→ **TASK OBJECTIVE**
Copy out the whole listing exactly as given. Skip the pictures.

→ **WORKING DATA**
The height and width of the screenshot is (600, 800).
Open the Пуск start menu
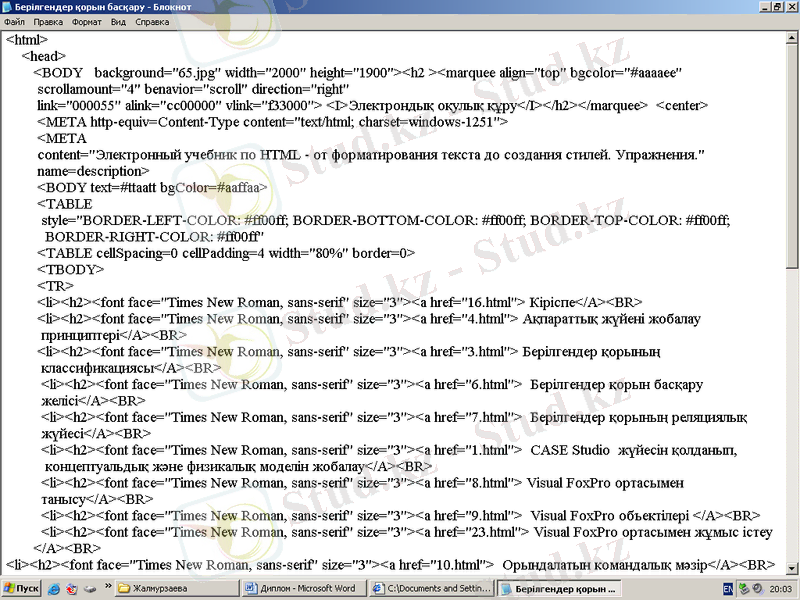[21, 589]
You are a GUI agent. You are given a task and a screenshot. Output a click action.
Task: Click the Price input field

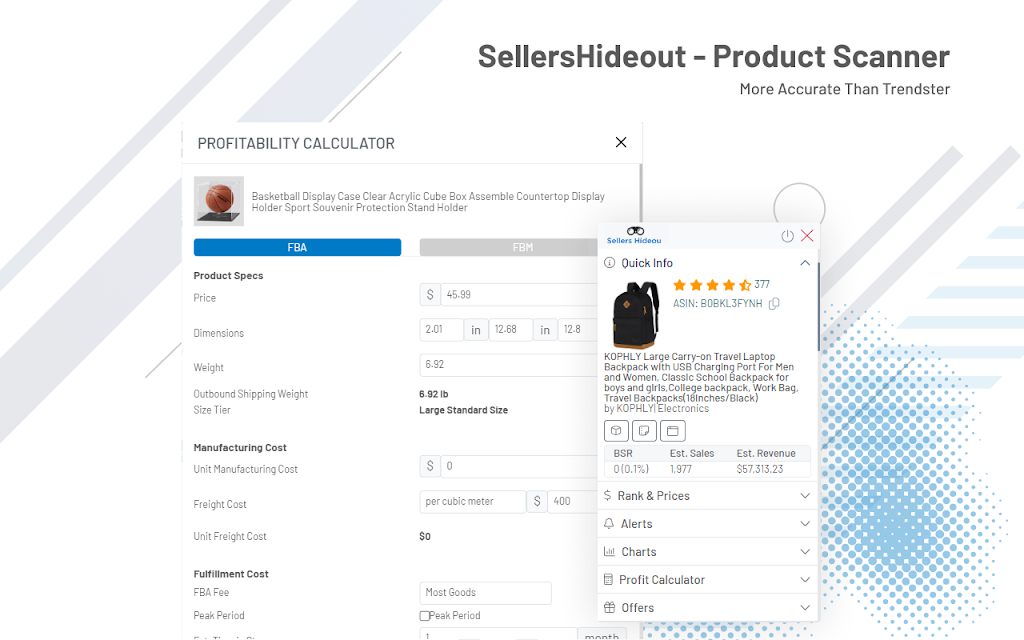click(x=520, y=295)
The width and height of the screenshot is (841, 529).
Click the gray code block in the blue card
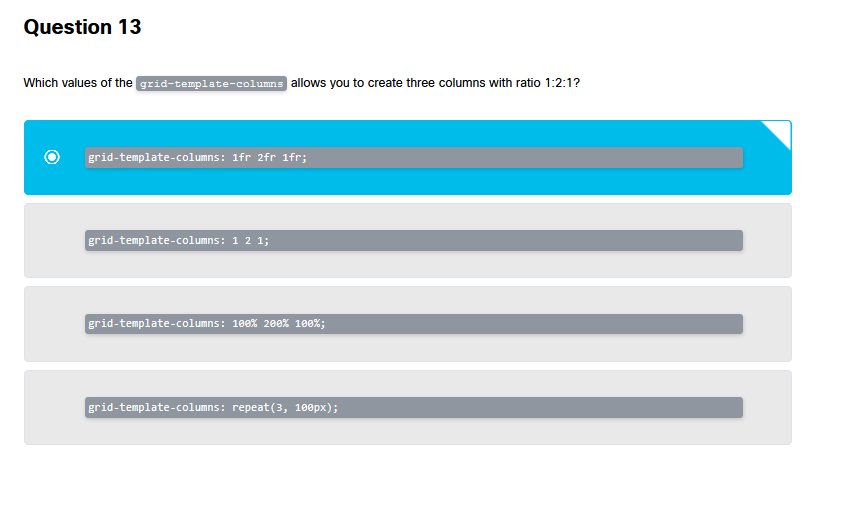pos(500,157)
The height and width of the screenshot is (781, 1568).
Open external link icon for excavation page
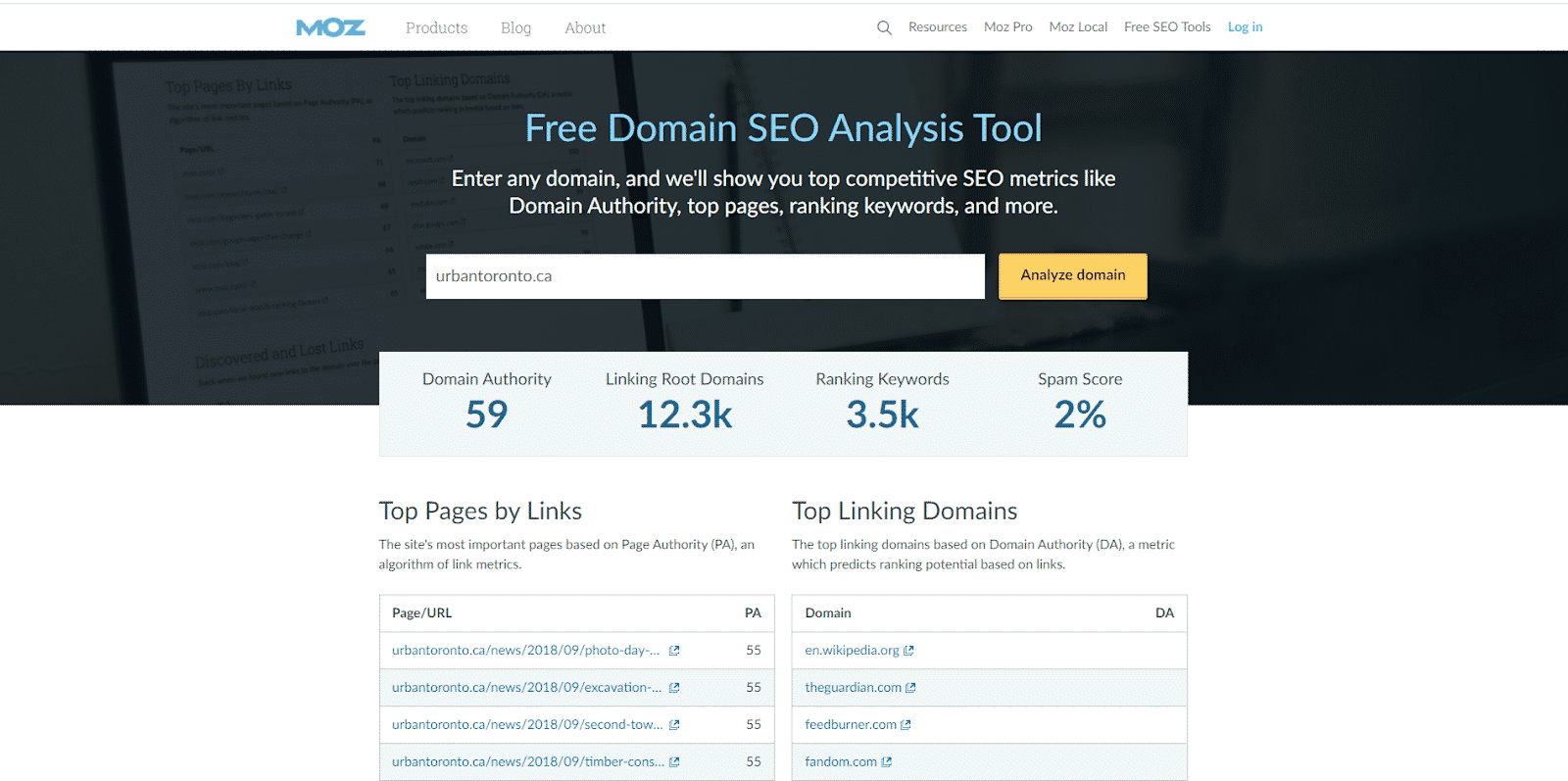674,688
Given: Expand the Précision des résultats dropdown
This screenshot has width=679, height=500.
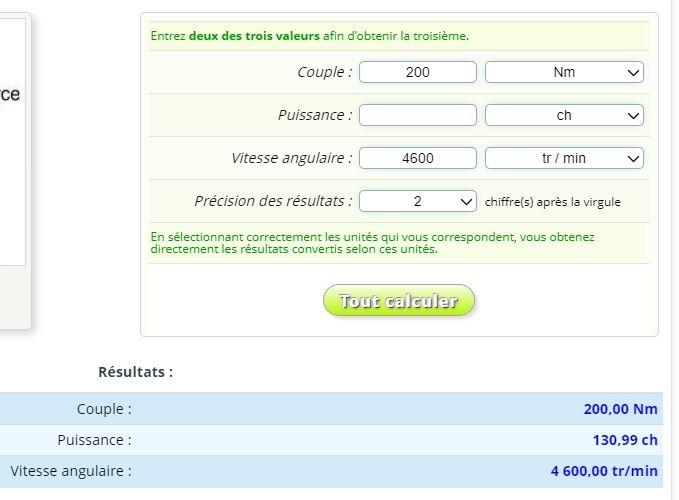Looking at the screenshot, I should pos(417,201).
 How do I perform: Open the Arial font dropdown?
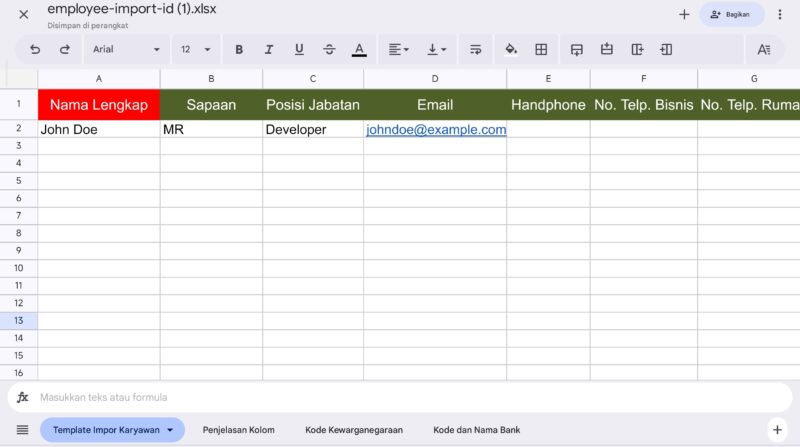coord(126,49)
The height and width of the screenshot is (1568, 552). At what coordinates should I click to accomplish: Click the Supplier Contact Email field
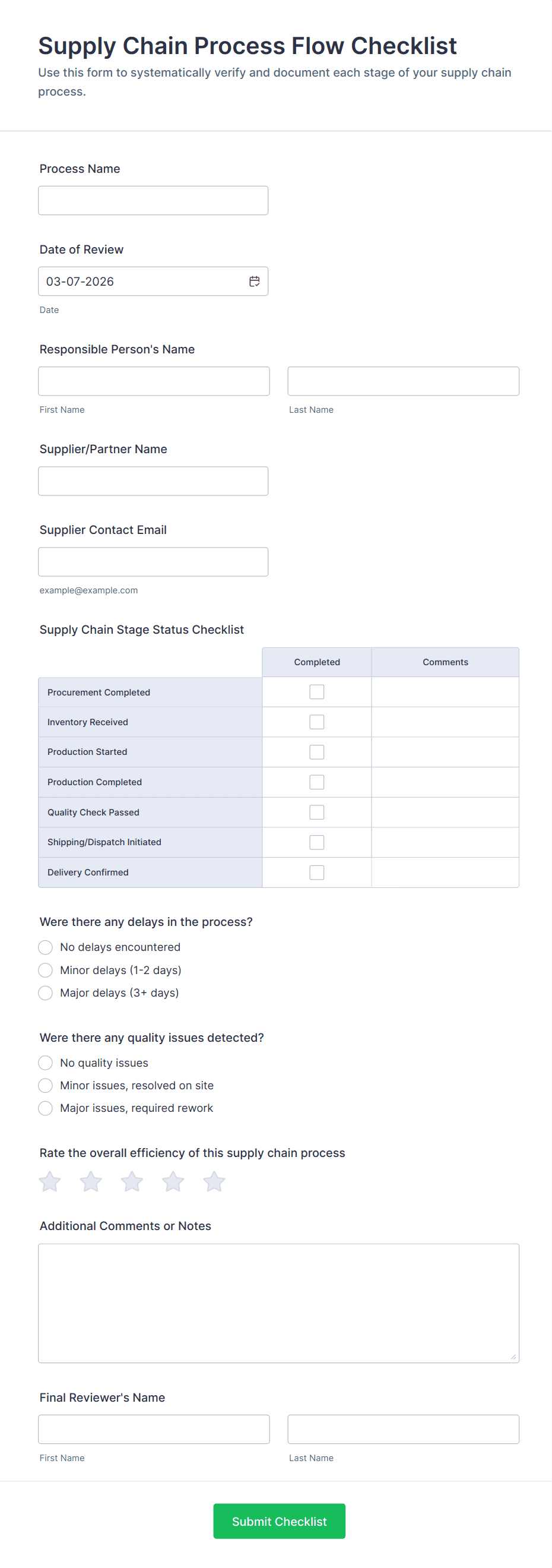point(153,562)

→ **SOLUTION TO THIS EXERCISE**
The height and width of the screenshot is (600, 800).
Open the Пуск start menu
[21, 589]
You are a GUI agent. You are given a task and a screenshot. Output a click action.
Task: Click the Price input field

click(x=520, y=295)
The width and height of the screenshot is (841, 529).
Click the gray code block in the blue card
pos(500,157)
The height and width of the screenshot is (781, 1568).
Open external link icon for excavation page
674,688
Given: Expand the Précision des résultats dropdown
This screenshot has width=679, height=500.
Looking at the screenshot, I should pos(417,201).
 How do I perform: Open the Arial font dropdown?
coord(126,49)
The height and width of the screenshot is (1568, 552). At what coordinates should I click to accomplish: Click the Supplier Contact Email field
point(153,562)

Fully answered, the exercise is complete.